Arena Blog

Read Our Blog for the
Latest Trends and Insights

Arena Enables Collaboration with Different Personalities

Collaboration with Different Personalities A few weeks ago, I wrote a blog post about the dangers a company faces when one of its employees raves about Olive Garden. The issue isn’t that the Olive Garden lover is a problem employee — it’s that anyone tarred with the “Olive Garden lover” brush will unfairly get thrown under the bus when failures arise in a manufacturing company’s supply chain. A combination of cowardice, insecurity and tragic artifice of adult behavior at dysfunctional companies require a scapegoat or two when things go wrong. Whether it’s a shipping delay or quality failure, the one person that a company always turns on in bad times is the Olive Garden guy or girl. 

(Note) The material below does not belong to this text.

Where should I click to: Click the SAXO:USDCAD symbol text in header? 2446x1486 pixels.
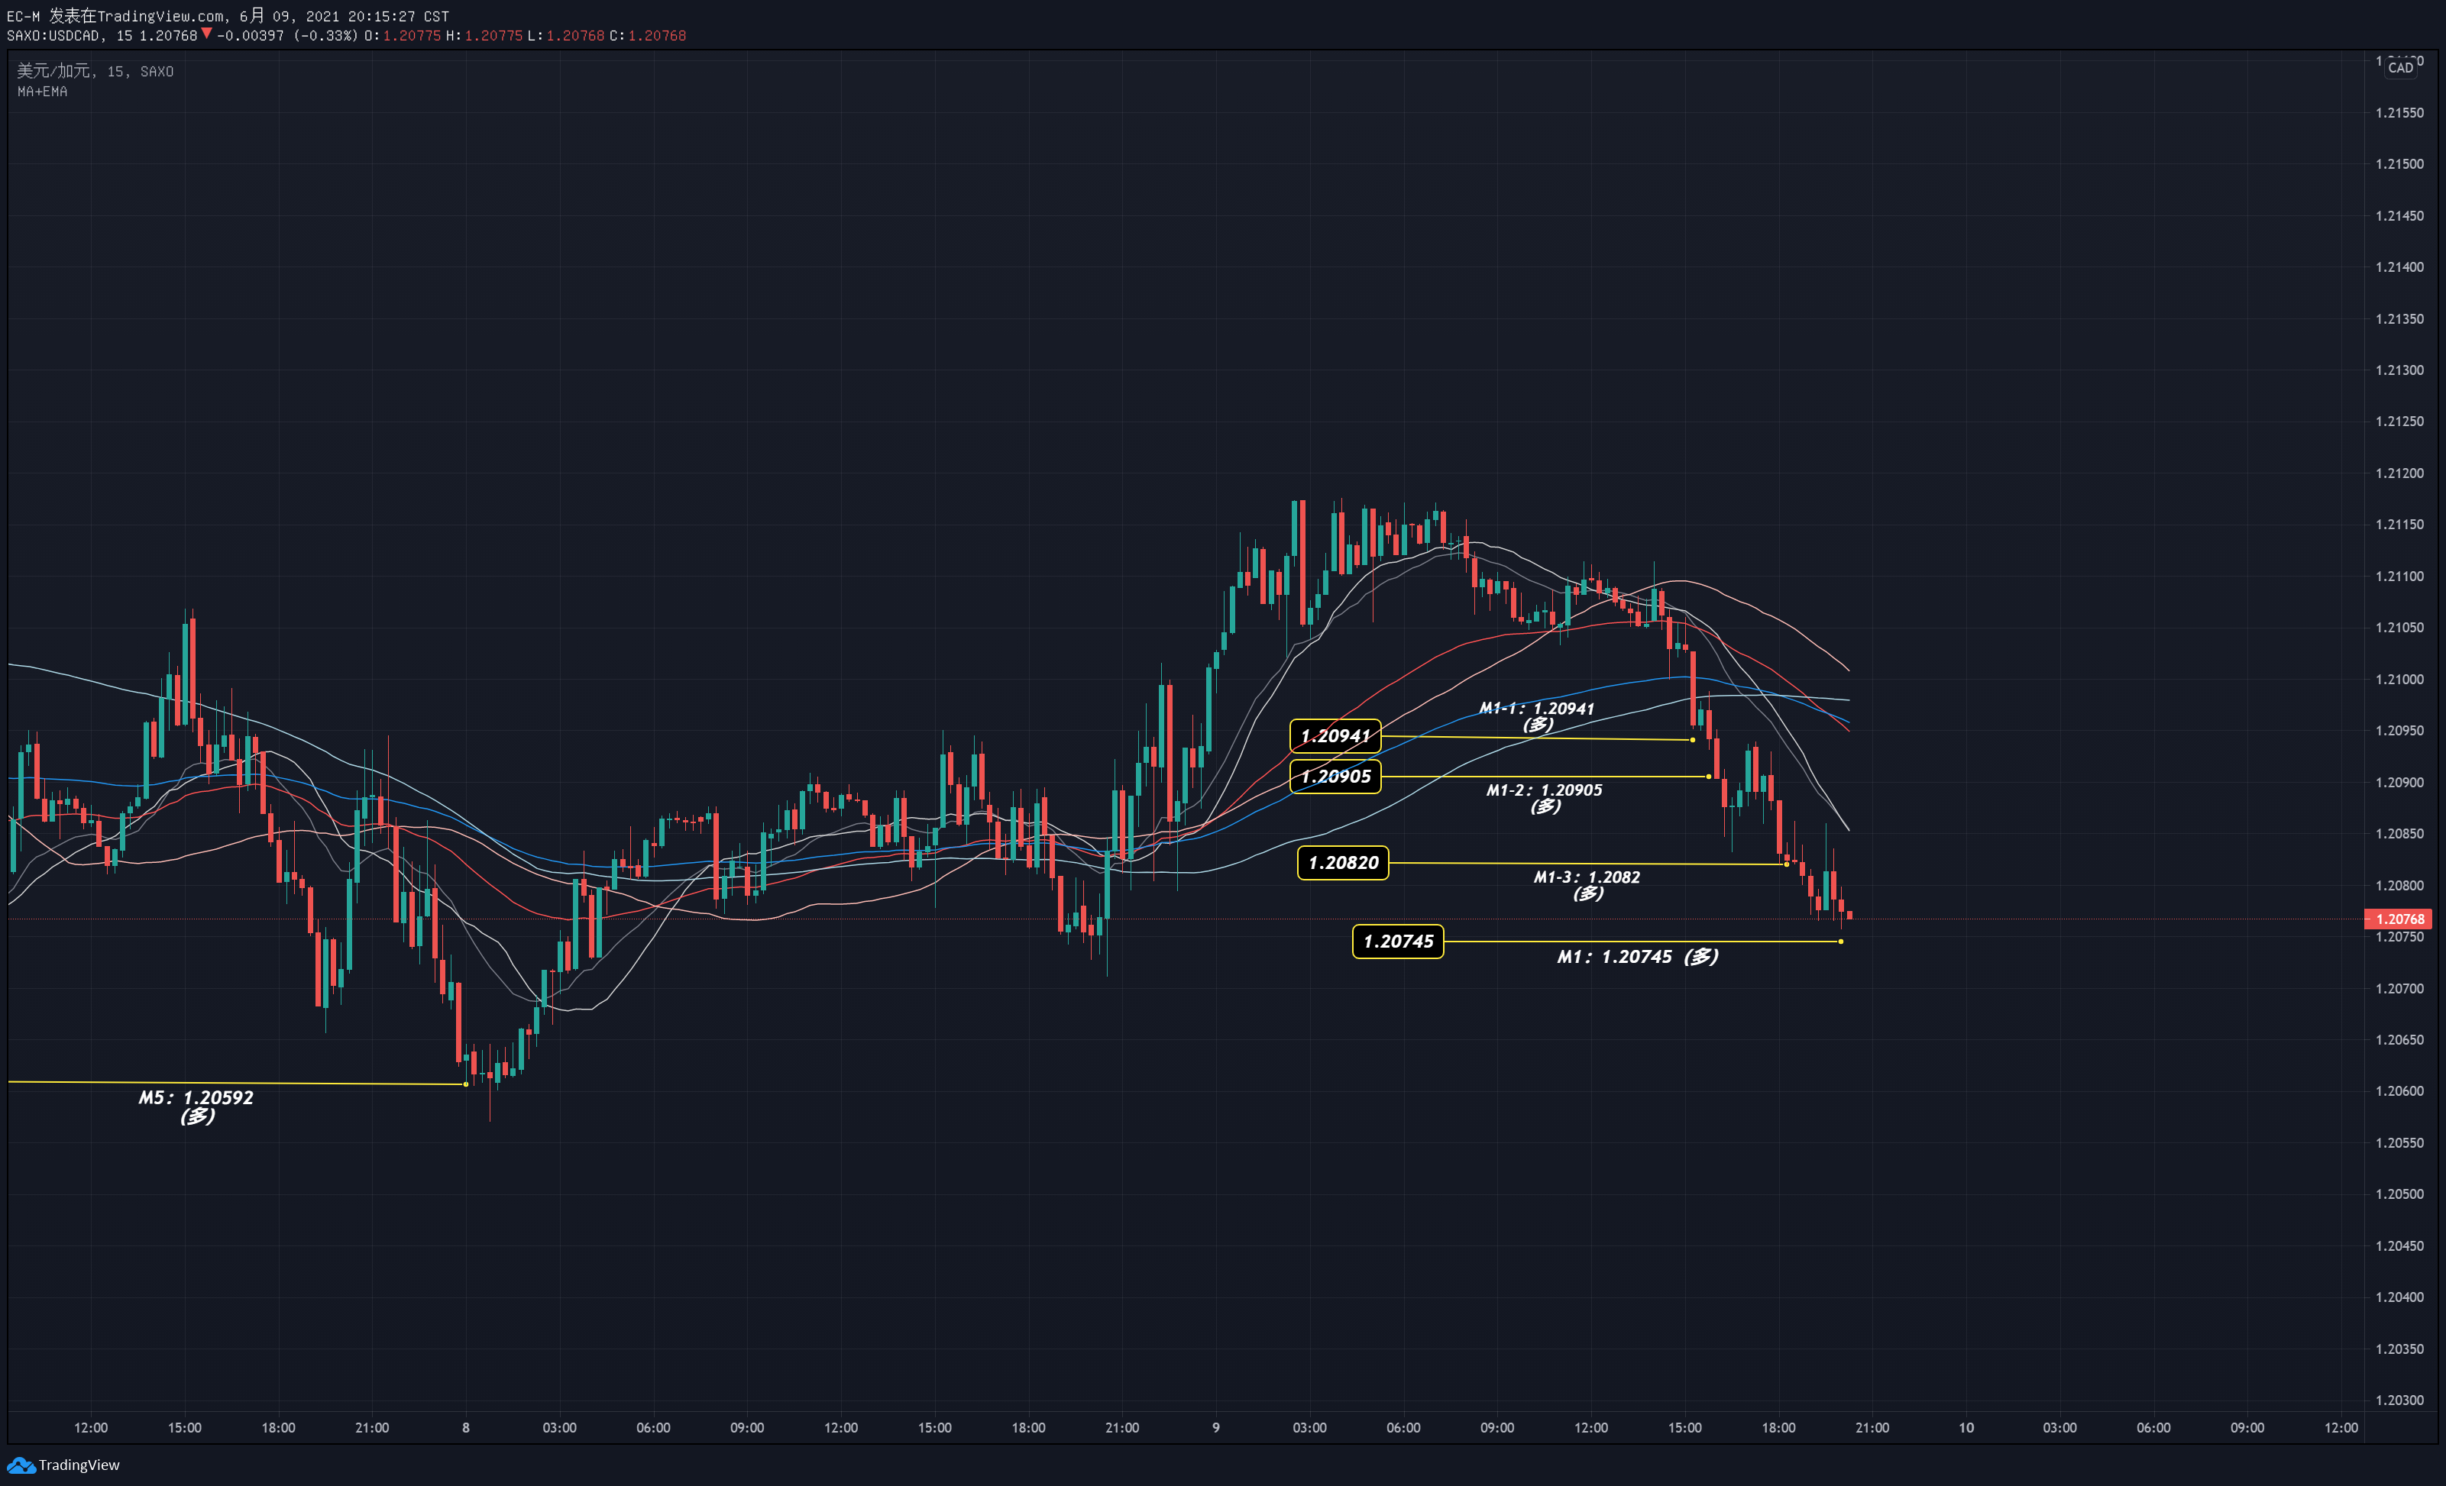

Do good work and be polite is a fine recipe for success. Even still, some of the best employees can be made into scapegoats due to a dysfunctional company’s inability to facilitate collaboration. A lack of visibility creates a culture of blame and mistrust that in turn always leads to scapegoating. Shame on these companies. 

Here is a top ten list of innocent quirks that can lead to scapegoating: 

  • Has never finished watching “The Godfather” because it’s boring.
  • Favorite song to sing at Karaoke is “We Built This City.” 
  • Brings his beloved butterfly collection to work.
  • Believes Vanilla Ice invented rap.
  • Asks “Who are the Beatles?” 
  • Shows off his “Who Let the Dogs Out” t-shirt at HR onboarding. 
  • Wears an “I’m not as think as you drunk I am” baseball cap to team meetings.
  • Wears an “I’m not as think as you drunk I am” baseball cap backwards to team meetings. 
  • Smugly replies “It’s all good” to manager’s request for prioritized status updates.
  • Declares “I’m a boss” at performance reviews. 

Admittedly, this list descends into some clear reasons for termination but you get my point — every company has its “personalities.”

In the corporate environment, labels go on fast and come off slow. Perhaps that’s unfair and certainly doesn’t fix a problem when something breaks in your supply chain. And while it’s true that Vanilla Ice did not invent rap that is no reason for making someone a scapegoat. 

A company’s ability to foster collaboration across the enterprise and across different personalities is key to successfully managing quality. The problem is that too often, cash-strapped startups rely on manila folders, email, spreadsheets and sneaker-net, to jury-rig a CAPA system; equally as bad, many large companies frequently use specialized third-party quality bolt-ons that are disconnected from other departments. Neither of these tactics foster the cross-functional collaboration, deep integration and visibility necessary among your team’s diverse personalities to sustain successful quality management across the product lifecycle

The key to improving visibility across the enterprise and to help keep quirky individuals and their “eccentric” attitudes out of the corporate stockade of shame is to make project data visible in a single globally-accessible centralized system; by doing this, your company will improve collaboration and transparency to avoid scapegoating and “scrapgoating” (a term that is copyright pending). By ensuring teams are working from the latest document versions, employee errors, scrap and rework costs and blame are reduced. 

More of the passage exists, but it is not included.